Creation of a Large-Scale Image Ontology
Summary:
This MUSCLE fellowship research project will explore different methods for reducing the "semantic gap" between images and their semantic descriptions and will investigate the way to build a large-scale ontology of images for wide categories of objects. The structure of this ontology, based on lexical resources and generated in the context of OWL (Web Ontology Language) systems (e.g., Protege-OWL Ontolingua, Chimaera, WordNet e.a.), will be used, further, to hierarchically structure a visual catalog that will contain a large number of images of objects. This approach will allow image processing researchers and content-based image retrieval (CBIR) systems to derive signatures for wide classes of objects.

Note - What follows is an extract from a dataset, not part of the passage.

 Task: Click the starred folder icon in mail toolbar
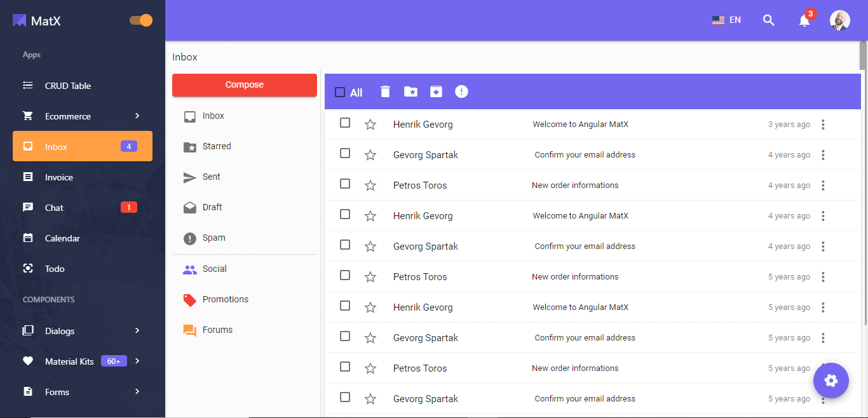(x=410, y=92)
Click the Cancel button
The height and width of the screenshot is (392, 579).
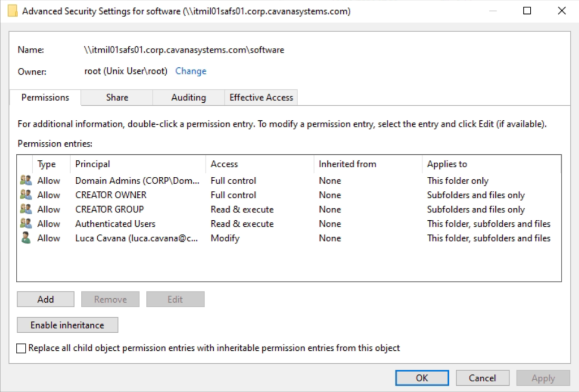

These results could also be useful for encoding knowledge on Web pages in order to make it understandable to electronic agents searching for information and could be a step forward for WWW Consortium (W3C) in its objective of developing the Semantic Web.
People:
- Faculty
- Pınar Duygulu
- Postdoctoral Fellow
- Eugen Zaharescu
Duration:
February 2006 - October 2006
Sponsor:
European Commission FP6 Network of Excellence, MUSCLE - Multimedia Understanding Through Semantics, Computation and Learning |
Publications:
- Eugen Zaharescu, "Color image segmentation using mathematical morphology," Technical Report, April 2006.
- Eugen Zaharescu, "Color image indexing using mathematical morphology," Technical Report, April 2006.
- Eugen Zaharescu, "An Approach To Automatically Generate Digital Library Image Metadata For Semantic And Content-Based Retrieval," Technical Report, April 2006.